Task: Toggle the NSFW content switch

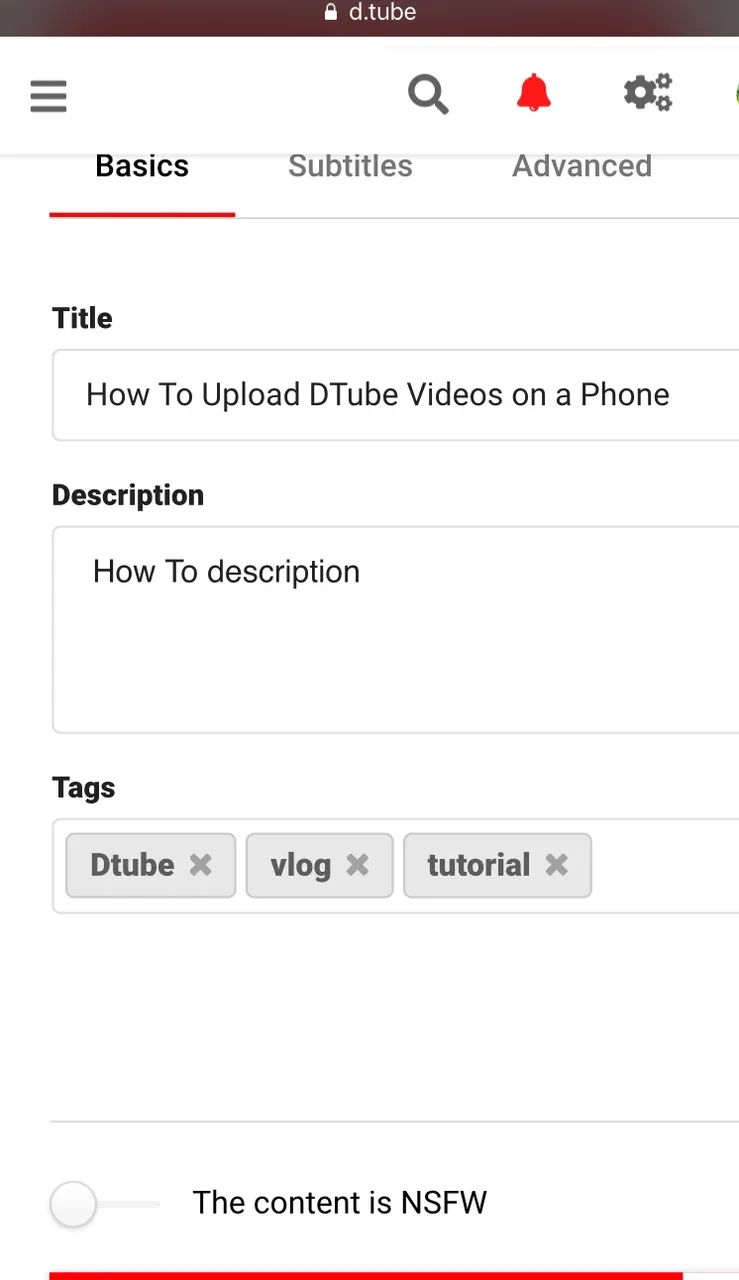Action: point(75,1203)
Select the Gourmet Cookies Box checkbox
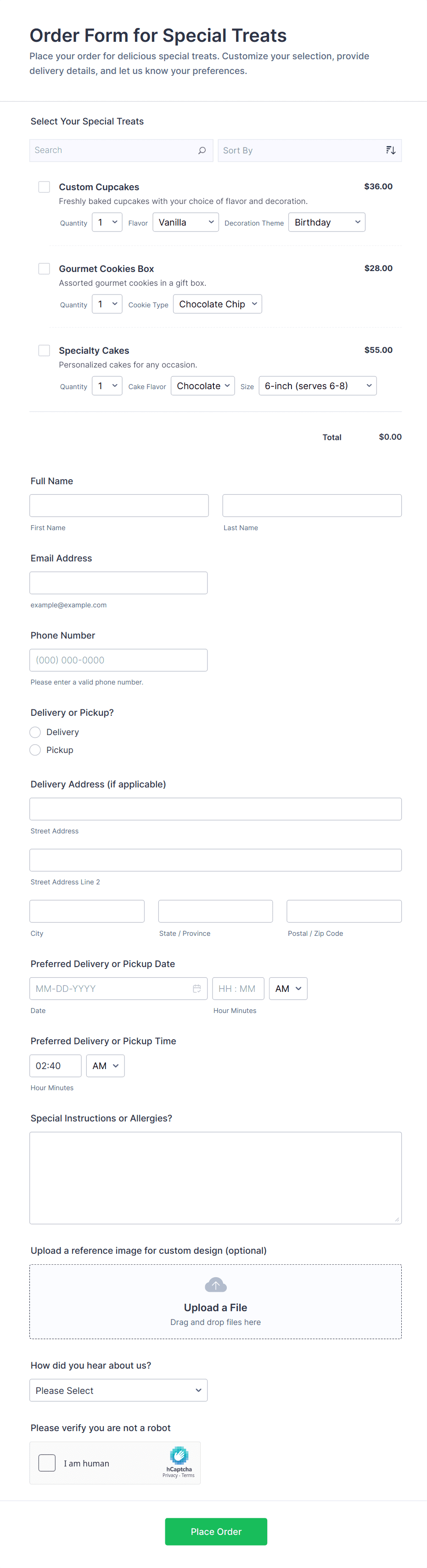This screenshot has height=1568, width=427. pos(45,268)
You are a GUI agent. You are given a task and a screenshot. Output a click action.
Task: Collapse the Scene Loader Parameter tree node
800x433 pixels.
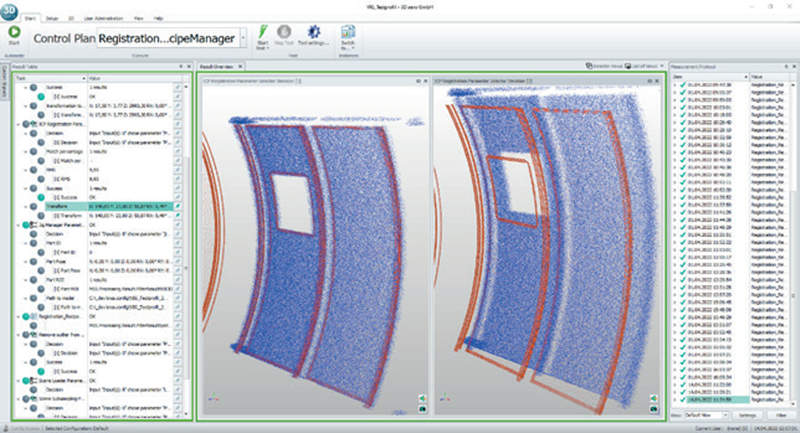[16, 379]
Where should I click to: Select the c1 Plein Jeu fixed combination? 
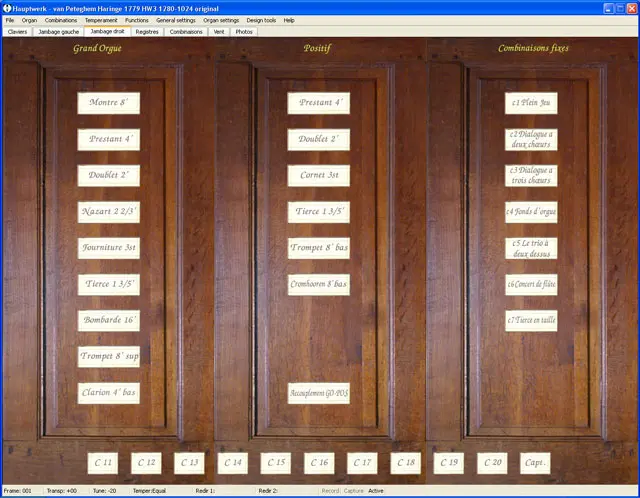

•••

__Given request__: Rewrite the records above, changing each "Select" to "Choose" and keeping everything else the same. Omit the pictures.

__Answer below__:
Task: Toggle the NSFW content switch

Action: point(75,1203)
Choose the Gourmet Cookies Box checkbox
This screenshot has height=1568, width=427. pos(45,268)
You are a GUI agent. You are given a task and a screenshot. Output a click action.
Task: Collapse the Scene Loader Parameter tree node
800x433 pixels.
[16, 379]
Where should I click to: Choose the c1 Plein Jeu fixed combination? 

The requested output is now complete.